As every year, a minute of silence was observed in the country at 2:46 pm (5:46 am in Lisbon), when 12 years ago the entire archipelago was shaken by an earthquake measuring 9 on the Richter scale.

With its epicenter in the Pacific Ocean, off Japan’s northeast coast, the earthquake triggered a tsunami, the leading cause of death or disappearance of nearly 18,500 people.

The waves engulfed the Fukushima Daiichi plant, where the cores of three of the six reactors melted, forcing tens of thousands of people to be evacuated. Entire sites lay in the exclusion zone for many years and were uninhabited.

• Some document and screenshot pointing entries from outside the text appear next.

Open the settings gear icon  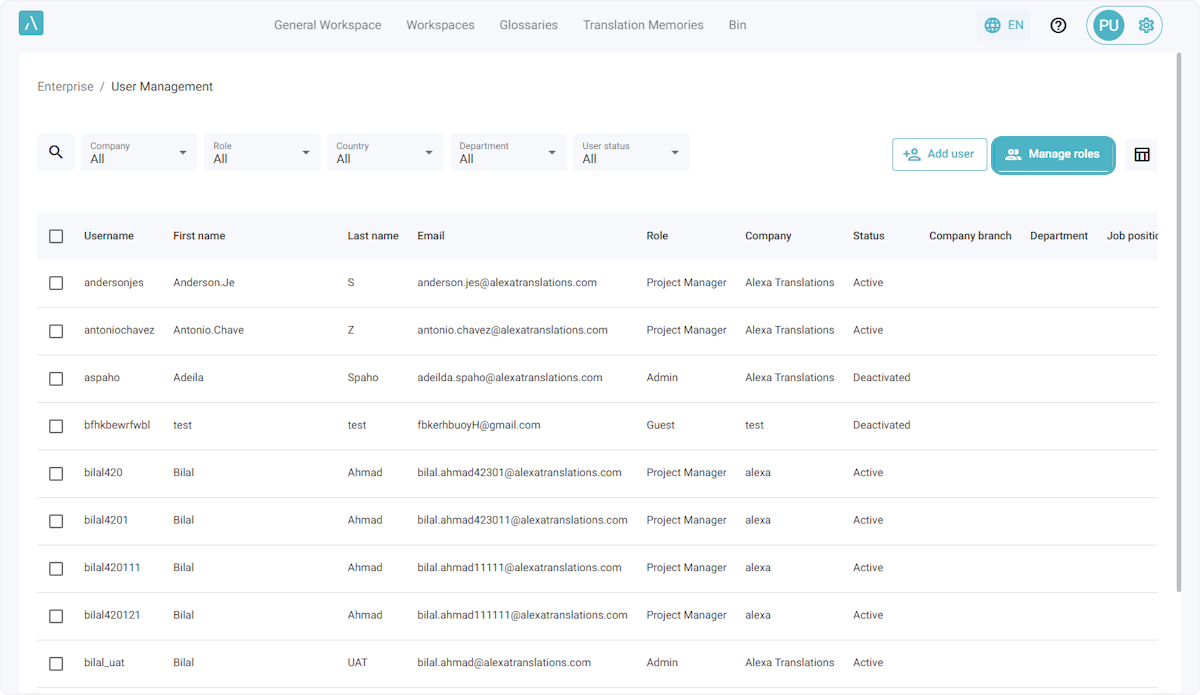[1146, 25]
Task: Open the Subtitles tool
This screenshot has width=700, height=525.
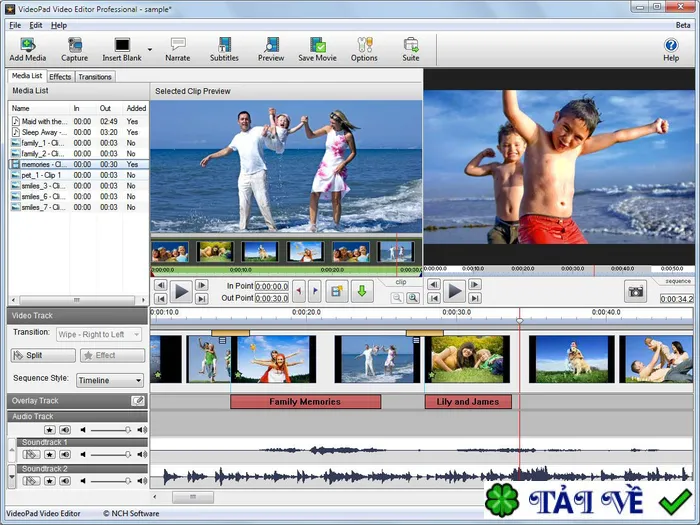Action: (x=224, y=49)
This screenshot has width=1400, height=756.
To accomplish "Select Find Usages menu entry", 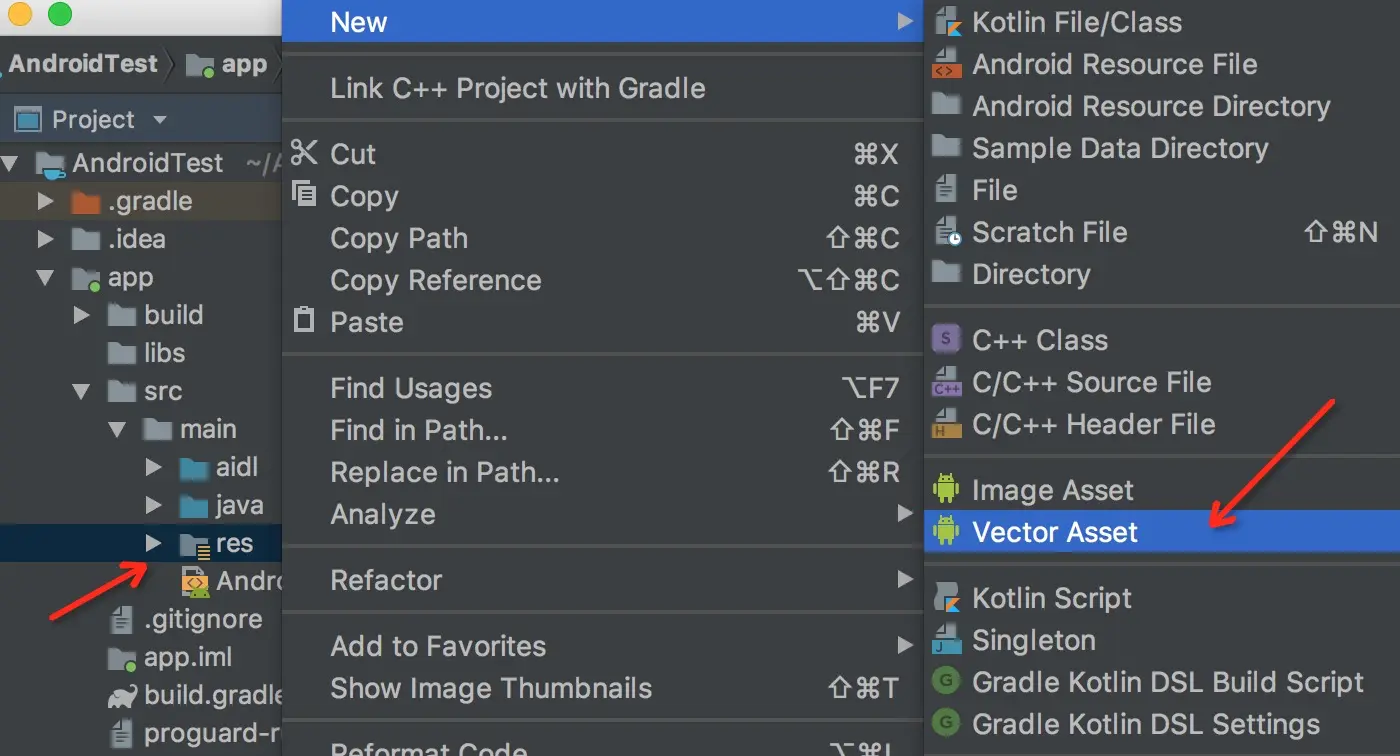I will [x=411, y=388].
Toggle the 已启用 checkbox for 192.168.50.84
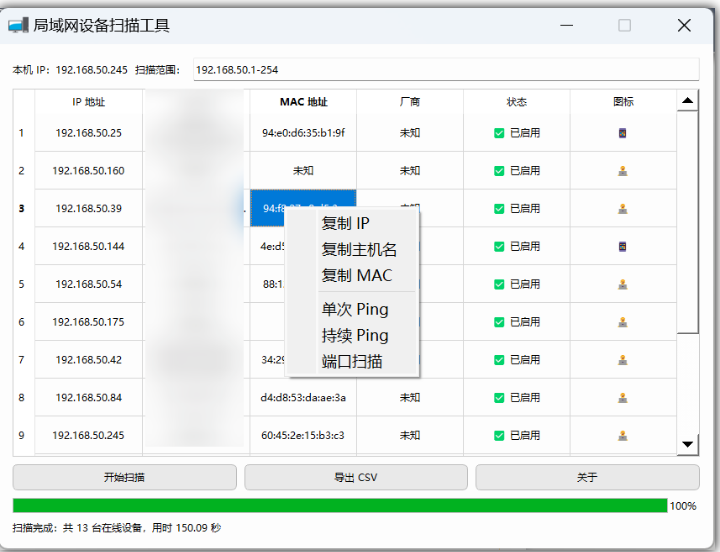The height and width of the screenshot is (552, 720). point(499,398)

More than 1,650 square kilometers (km2) of Fukushima prefecture, or 12% of its area, were closed in the months following the nuclear disaster. Since then, intensive remediation work has reduced these uninhabitable areas to 337 km2, or 2.4%.

In mid-January, Japanese courts upheld the acquittal of three former employees of Tepco, the operator of the Fukushima nuclear power plant, the only individuals to face criminal charges in connection with this disaster and who were innocent of negligence before the 2011 accident.

Authorities said they expected the decontamination and dismantling of the plant to take decades.

One of the critical issues is the management of more than a million tons of contaminated water that has accumulated on the plant grounds, from rain, groundwater and the injections needed to cool the reactor cores.

This water was purified, but the tritium, dangerous to humans in very high concentrated doses, could not be removed.

The Japanese government reiterated its intention to begin this year the very gradual release of these waters into the Pacific Ocean, a controversial project, but with favorable advice from the International Atomic Energy Agency (IAEA), which oversees it, and the Japanese Nuclear Regulatory Agency.